:: Given data ::

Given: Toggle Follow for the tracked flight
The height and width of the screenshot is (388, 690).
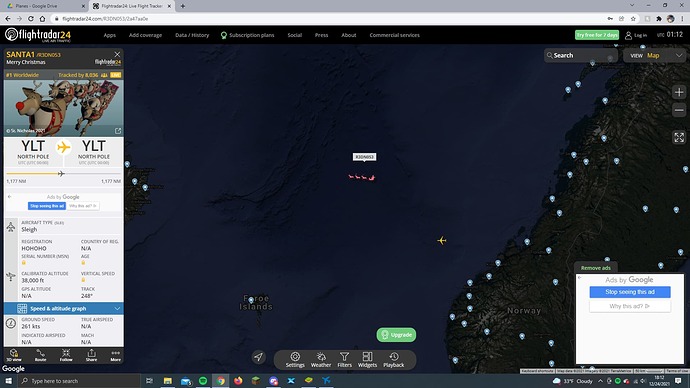Looking at the screenshot, I should (x=66, y=355).
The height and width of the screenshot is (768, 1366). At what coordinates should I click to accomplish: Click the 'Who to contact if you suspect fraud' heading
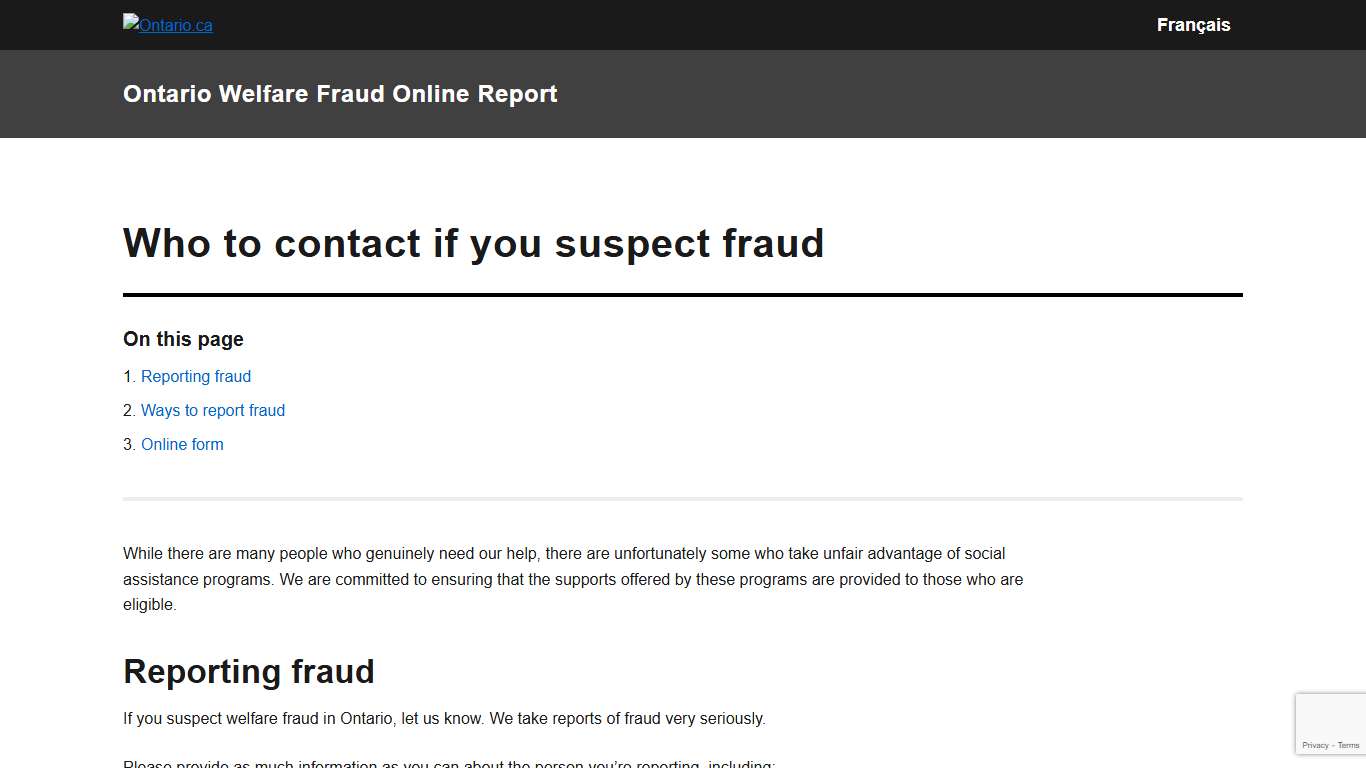coord(473,243)
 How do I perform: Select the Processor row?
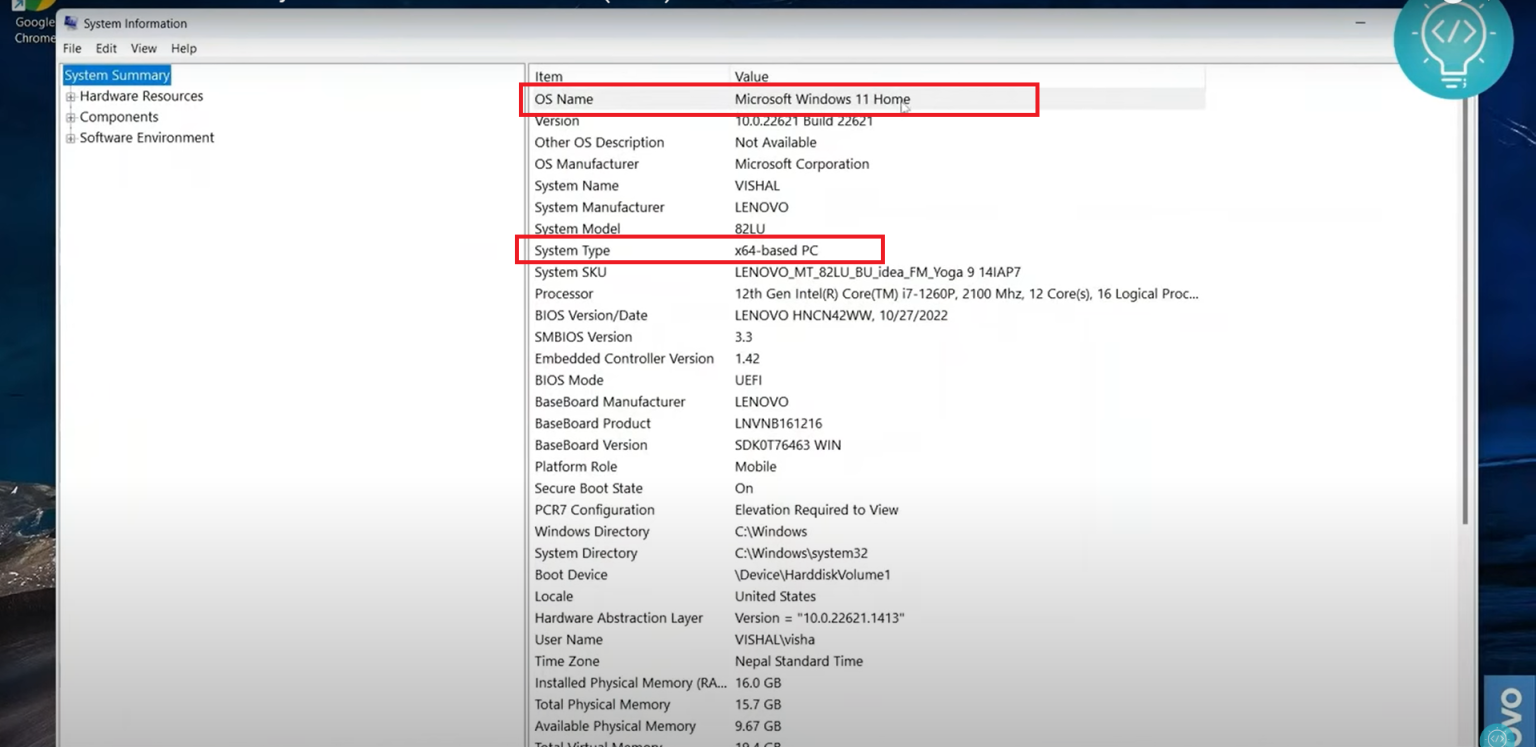pos(564,294)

:::

Task details. Nothing but the lines from the line with "The height and width of the screenshot is (768, 1366)." through the last line of the data above should be printed, exactly as written and without pictures.

Written response.
The height and width of the screenshot is (768, 1366). At what coordinates should I click to accomplish: Click the 'Who to contact if you suspect fraud' heading
coord(473,243)
 How do I perform: Select the Processor row?
pos(564,294)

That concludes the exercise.